Collected data entries
● ● ● ● ● ● ●

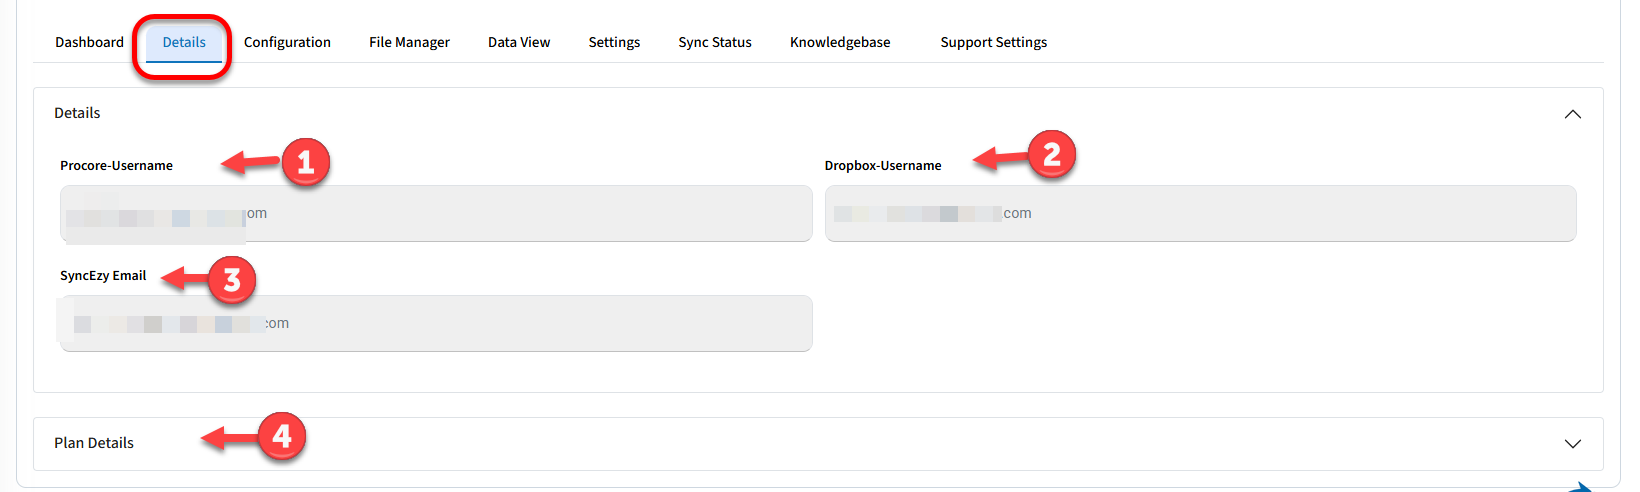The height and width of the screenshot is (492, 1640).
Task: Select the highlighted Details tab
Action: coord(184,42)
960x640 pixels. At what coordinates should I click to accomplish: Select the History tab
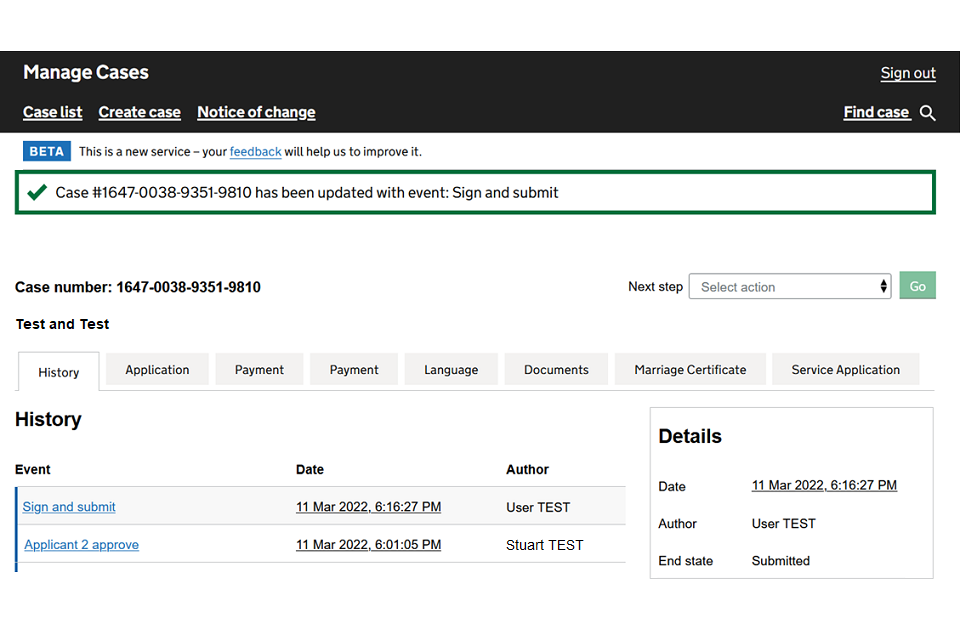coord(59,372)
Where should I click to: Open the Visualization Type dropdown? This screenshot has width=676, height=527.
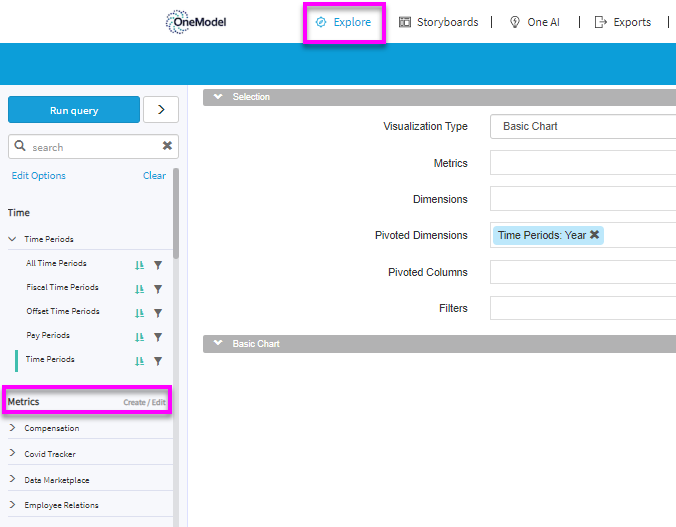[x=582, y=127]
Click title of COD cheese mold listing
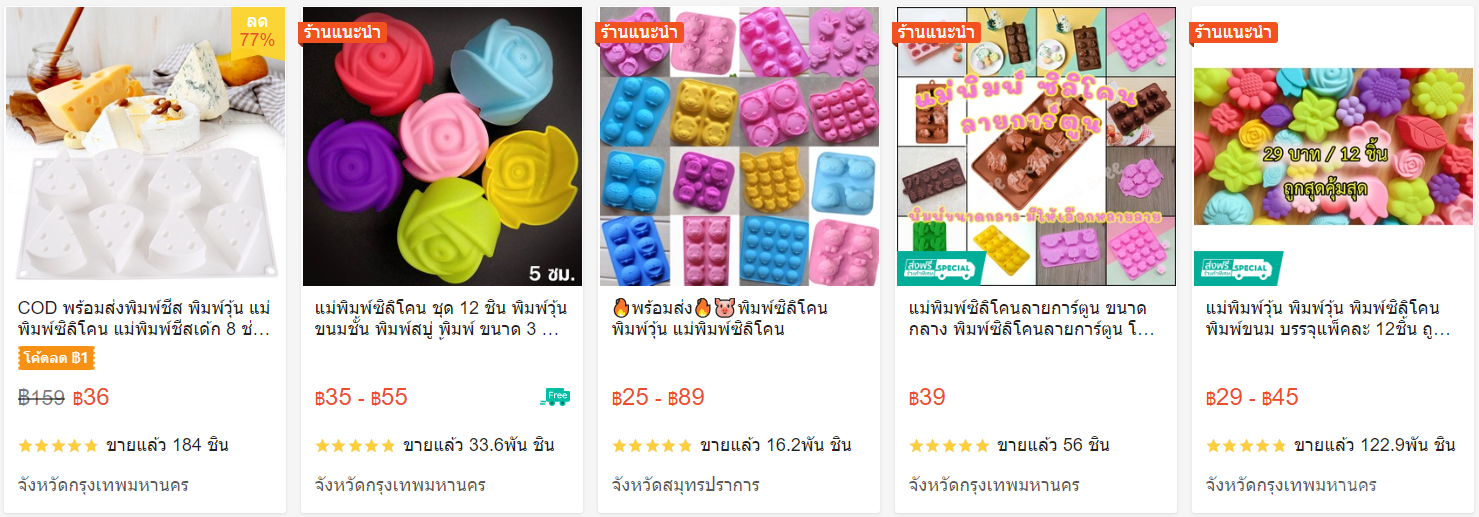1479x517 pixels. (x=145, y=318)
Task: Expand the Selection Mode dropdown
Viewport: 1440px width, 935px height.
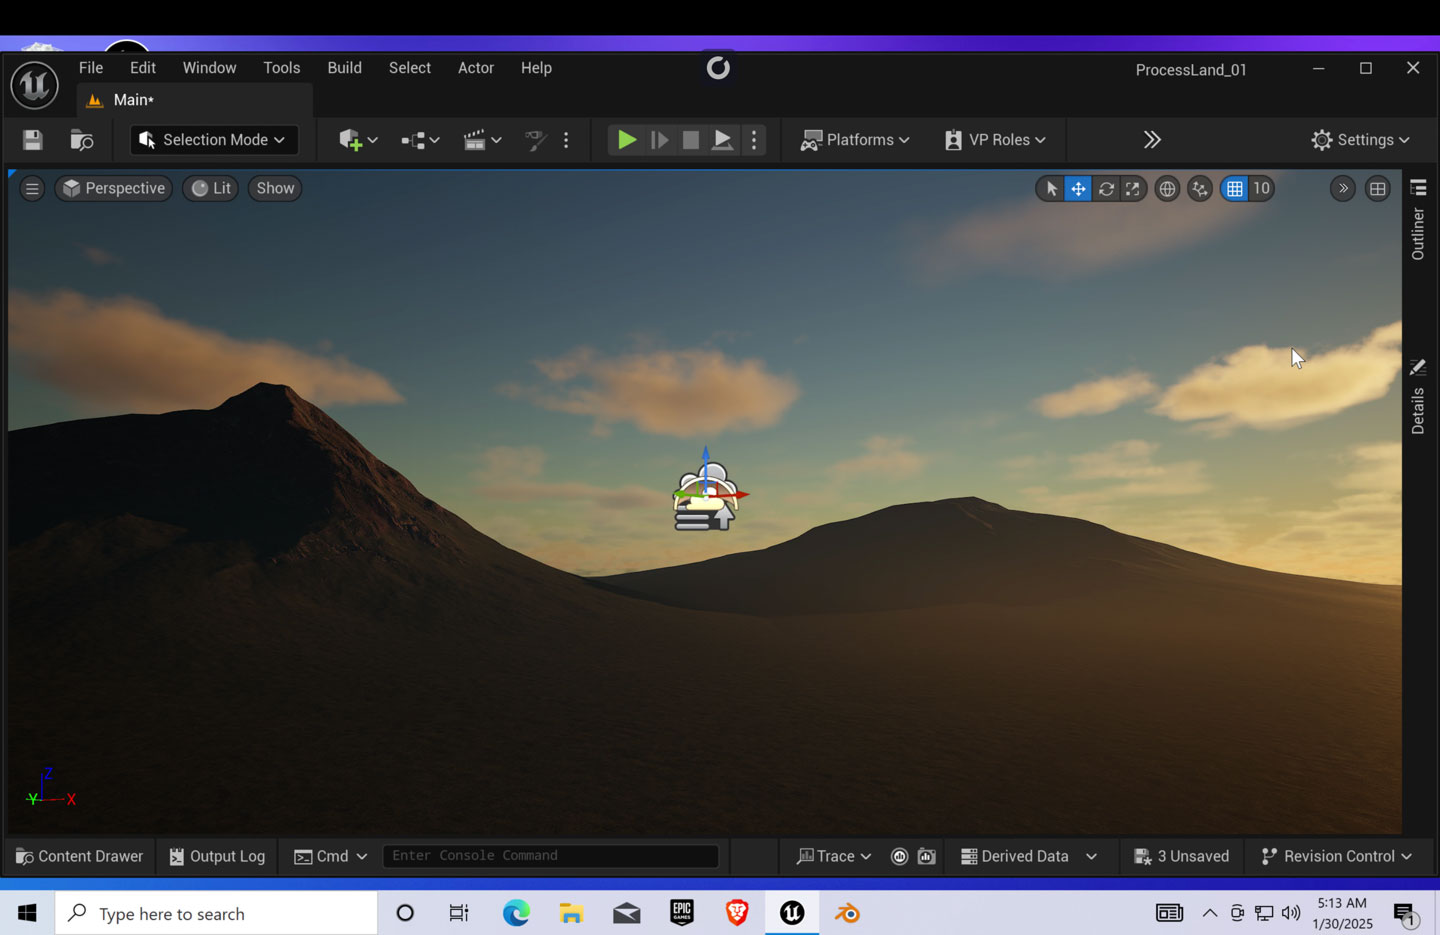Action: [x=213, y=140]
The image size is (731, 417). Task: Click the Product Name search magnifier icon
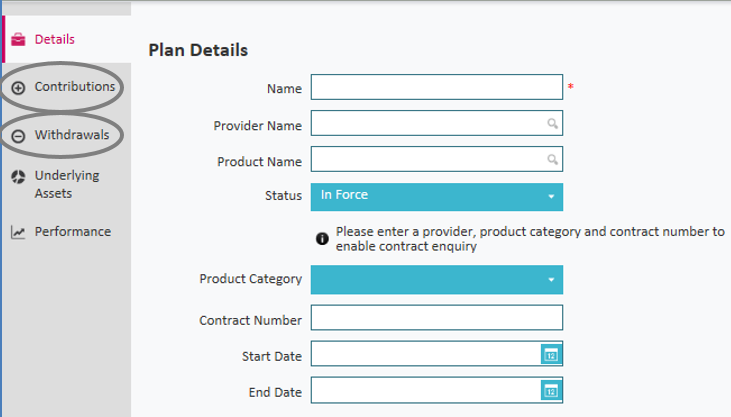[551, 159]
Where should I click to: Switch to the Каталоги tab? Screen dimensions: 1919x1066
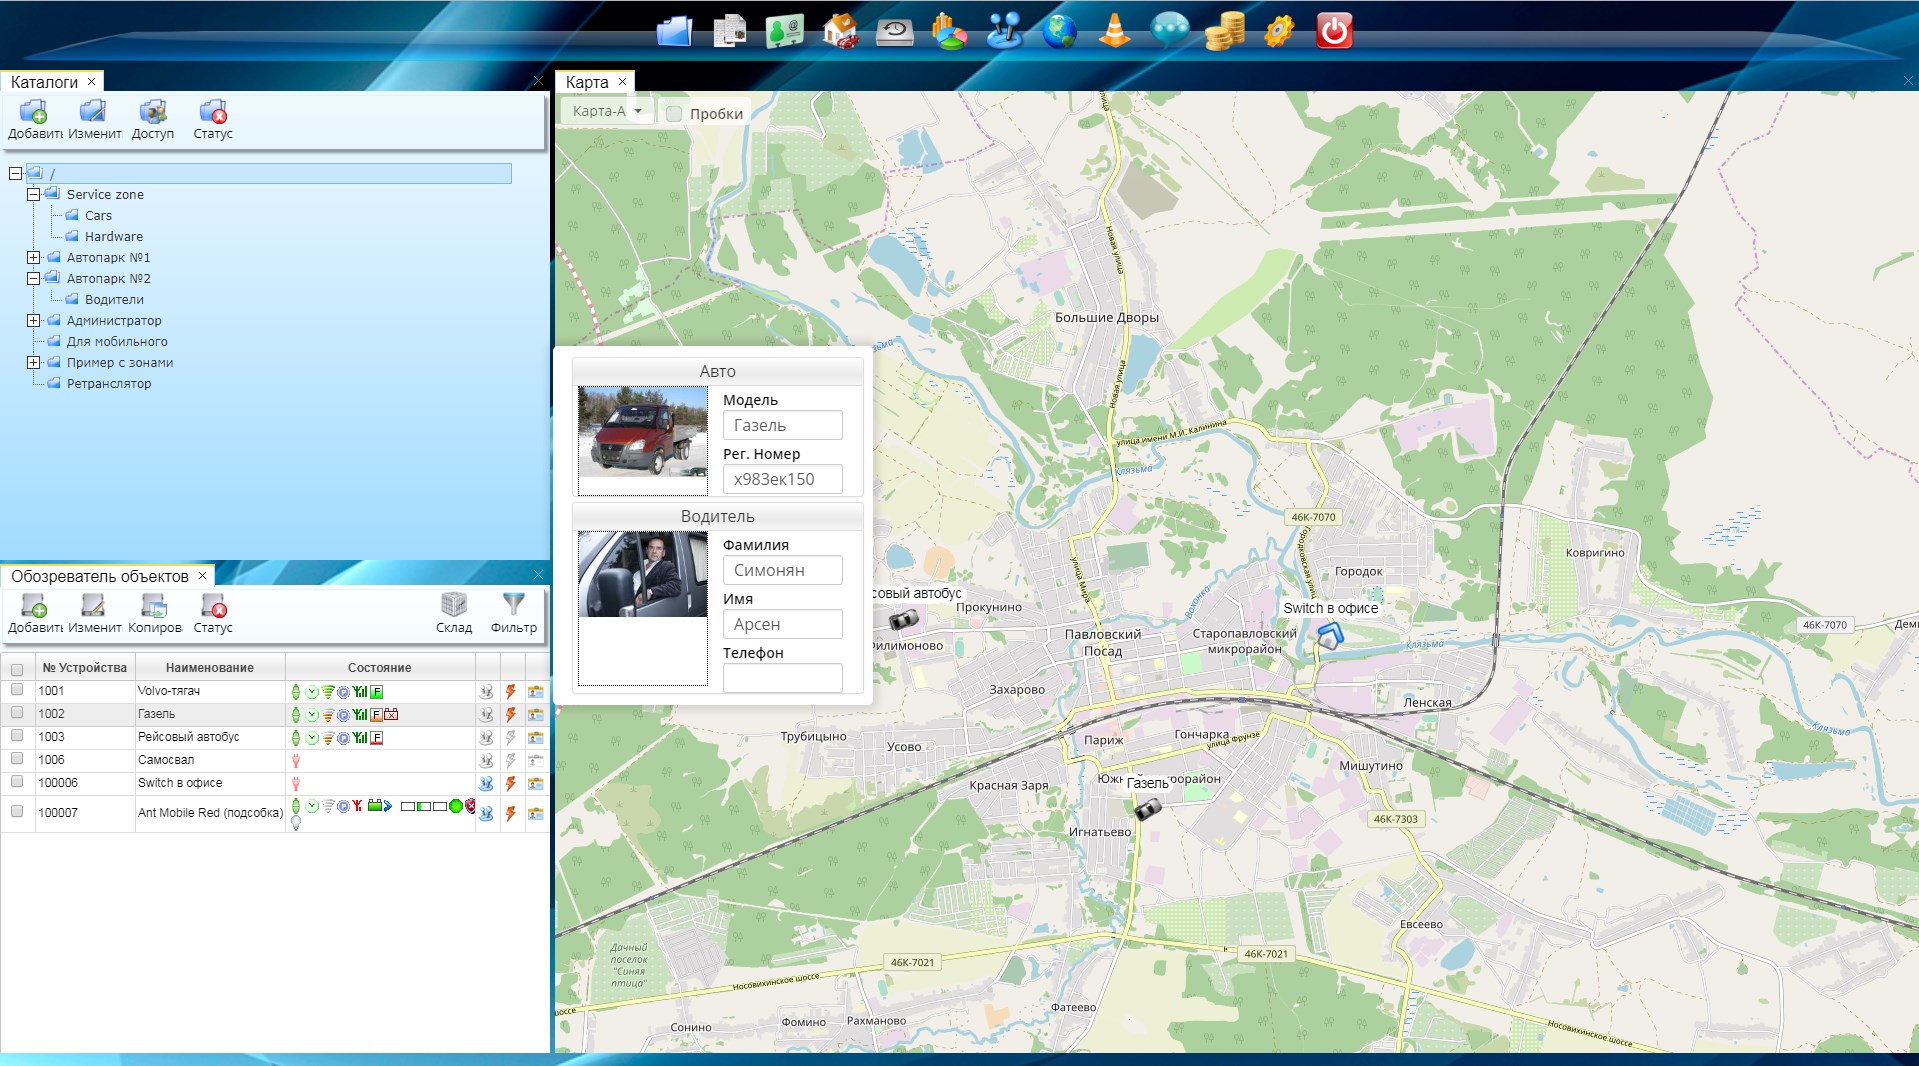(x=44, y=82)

● ● ● ● ● ● ●

Rewrite every record from the line that contains "960x640 pixels. At" down through the end of the records, replacing "magnifier" with "lens" and keeping everything else the same. Leave the pictures out of your answer.

960x640 pixels. At what coordinates should I click to accomplish: Select the History tab
coord(59,372)
Where should I click to: Open the Visualization Type dropdown? This screenshot has width=676, height=527.
[x=582, y=127]
Click title of COD cheese mold listing
1479x517 pixels. (x=145, y=318)
Task: Expand the Selection Mode dropdown
Viewport: 1440px width, 935px height.
Action: [x=213, y=140]
The image size is (731, 417). Task: Click the Product Name search lens icon
[551, 159]
Where should I click to: Switch to the Каталоги tab? Screen dimensions: 1919x1066
(x=44, y=82)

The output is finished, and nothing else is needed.